#### [PROBLEM TO WORK ON]
Copy the records below line for line, changing nothing.

Stored items:
● ● ● ●

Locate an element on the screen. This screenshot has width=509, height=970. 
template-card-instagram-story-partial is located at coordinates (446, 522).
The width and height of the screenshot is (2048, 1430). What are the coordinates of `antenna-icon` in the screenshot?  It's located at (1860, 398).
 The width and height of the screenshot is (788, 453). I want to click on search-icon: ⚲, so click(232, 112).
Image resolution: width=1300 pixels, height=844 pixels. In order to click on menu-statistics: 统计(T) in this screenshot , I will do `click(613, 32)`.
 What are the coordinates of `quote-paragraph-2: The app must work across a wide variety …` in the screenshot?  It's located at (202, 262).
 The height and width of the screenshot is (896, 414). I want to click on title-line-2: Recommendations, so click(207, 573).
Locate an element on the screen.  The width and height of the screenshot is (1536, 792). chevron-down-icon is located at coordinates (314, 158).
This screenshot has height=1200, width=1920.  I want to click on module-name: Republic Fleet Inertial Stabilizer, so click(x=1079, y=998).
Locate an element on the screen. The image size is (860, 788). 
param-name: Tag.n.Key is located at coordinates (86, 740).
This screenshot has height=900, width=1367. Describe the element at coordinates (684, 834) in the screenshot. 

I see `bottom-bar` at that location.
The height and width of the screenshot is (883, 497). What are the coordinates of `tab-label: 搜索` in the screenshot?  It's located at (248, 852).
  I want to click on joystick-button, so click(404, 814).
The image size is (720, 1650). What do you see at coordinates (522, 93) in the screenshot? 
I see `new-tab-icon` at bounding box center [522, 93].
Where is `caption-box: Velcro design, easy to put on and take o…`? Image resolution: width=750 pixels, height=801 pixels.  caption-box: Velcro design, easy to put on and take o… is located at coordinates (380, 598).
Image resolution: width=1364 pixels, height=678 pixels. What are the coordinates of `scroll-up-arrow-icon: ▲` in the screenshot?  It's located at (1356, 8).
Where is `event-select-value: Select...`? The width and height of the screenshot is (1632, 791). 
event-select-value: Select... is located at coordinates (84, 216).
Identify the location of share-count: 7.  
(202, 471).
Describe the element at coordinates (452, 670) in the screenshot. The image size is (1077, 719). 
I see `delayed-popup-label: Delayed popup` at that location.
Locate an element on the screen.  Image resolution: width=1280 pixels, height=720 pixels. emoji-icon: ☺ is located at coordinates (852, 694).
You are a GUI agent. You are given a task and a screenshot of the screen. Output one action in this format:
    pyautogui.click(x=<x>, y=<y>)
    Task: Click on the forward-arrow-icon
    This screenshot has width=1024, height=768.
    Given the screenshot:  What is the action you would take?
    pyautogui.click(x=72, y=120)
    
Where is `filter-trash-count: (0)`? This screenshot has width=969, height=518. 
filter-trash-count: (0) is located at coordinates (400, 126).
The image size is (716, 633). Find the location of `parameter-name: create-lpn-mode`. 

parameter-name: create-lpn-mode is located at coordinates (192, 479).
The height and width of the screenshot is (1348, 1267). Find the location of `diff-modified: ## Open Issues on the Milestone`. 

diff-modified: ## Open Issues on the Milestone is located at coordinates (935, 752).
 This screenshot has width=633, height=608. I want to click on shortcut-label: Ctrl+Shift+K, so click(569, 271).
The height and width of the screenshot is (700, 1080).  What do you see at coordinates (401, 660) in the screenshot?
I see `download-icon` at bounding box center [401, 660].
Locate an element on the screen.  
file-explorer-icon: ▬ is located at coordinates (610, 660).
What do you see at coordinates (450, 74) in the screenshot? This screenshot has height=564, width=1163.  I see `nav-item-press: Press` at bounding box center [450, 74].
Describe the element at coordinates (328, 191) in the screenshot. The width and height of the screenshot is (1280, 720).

● ● ● ●

#### [TASK RESPONSE]
Locate an element on the screen. This screenshot has width=509, height=970. 
template-card-instagram-story-partial is located at coordinates (446, 522).
The width and height of the screenshot is (2048, 1430). What are the coordinates of `antenna-icon` in the screenshot?  It's located at (1860, 398).
 The width and height of the screenshot is (788, 453). I want to click on search-icon: ⚲, so click(232, 112).
Image resolution: width=1300 pixels, height=844 pixels. In order to click on menu-statistics: 统计(T) in this screenshot , I will do `click(613, 32)`.
 What are the coordinates of `quote-paragraph-2: The app must work across a wide variety …` in the screenshot?  It's located at (202, 262).
 The height and width of the screenshot is (896, 414). I want to click on title-line-2: Recommendations, so click(207, 573).
Locate an element on the screen.  The width and height of the screenshot is (1536, 792). chevron-down-icon is located at coordinates (314, 158).
This screenshot has height=1200, width=1920.  I want to click on module-name: Republic Fleet Inertial Stabilizer, so click(x=1079, y=998).
Locate an element on the screen. The image size is (860, 788). 
param-name: Tag.n.Key is located at coordinates (86, 740).
This screenshot has height=900, width=1367. Describe the element at coordinates (684, 834) in the screenshot. 

I see `bottom-bar` at that location.
The height and width of the screenshot is (883, 497). What are the coordinates of `tab-label: 搜索` in the screenshot?  It's located at (248, 852).
  I want to click on joystick-button, so click(404, 814).
The image size is (720, 1650). What do you see at coordinates (522, 93) in the screenshot? 
I see `new-tab-icon` at bounding box center [522, 93].
Where is `caption-box: Velcro design, easy to put on and take o…`? Image resolution: width=750 pixels, height=801 pixels.  caption-box: Velcro design, easy to put on and take o… is located at coordinates (380, 598).
Image resolution: width=1364 pixels, height=678 pixels. What are the coordinates of `scroll-up-arrow-icon: ▲` in the screenshot?  It's located at (1356, 8).
Where is `event-select-value: Select...`? The width and height of the screenshot is (1632, 791). 
event-select-value: Select... is located at coordinates (84, 216).
Identify the location of share-count: 7.  
(202, 471).
Describe the element at coordinates (452, 670) in the screenshot. The image size is (1077, 719). 
I see `delayed-popup-label: Delayed popup` at that location.
Locate an element on the screen.  Image resolution: width=1280 pixels, height=720 pixels. emoji-icon: ☺ is located at coordinates (852, 694).
You are a GUI agent. You are given a task and a screenshot of the screen. Output one action in this format:
    pyautogui.click(x=<x>, y=<y>)
    Task: Click on the forward-arrow-icon
    This screenshot has width=1024, height=768.
    Given the screenshot:  What is the action you would take?
    pyautogui.click(x=72, y=120)
    
Where is `filter-trash-count: (0)`? This screenshot has width=969, height=518. 
filter-trash-count: (0) is located at coordinates (400, 126).
The image size is (716, 633). Find the location of `parameter-name: create-lpn-mode`. 

parameter-name: create-lpn-mode is located at coordinates (192, 479).
The height and width of the screenshot is (1348, 1267). Find the location of `diff-modified: ## Open Issues on the Milestone`. 

diff-modified: ## Open Issues on the Milestone is located at coordinates (935, 752).
 This screenshot has width=633, height=608. I want to click on shortcut-label: Ctrl+Shift+K, so click(569, 271).
The height and width of the screenshot is (700, 1080).  What do you see at coordinates (401, 660) in the screenshot?
I see `download-icon` at bounding box center [401, 660].
Locate an element on the screen.  
file-explorer-icon: ▬ is located at coordinates (610, 660).
What do you see at coordinates (450, 74) in the screenshot? This screenshot has height=564, width=1163.  I see `nav-item-press: Press` at bounding box center [450, 74].
Describe the element at coordinates (328, 191) in the screenshot. The width and height of the screenshot is (1280, 720).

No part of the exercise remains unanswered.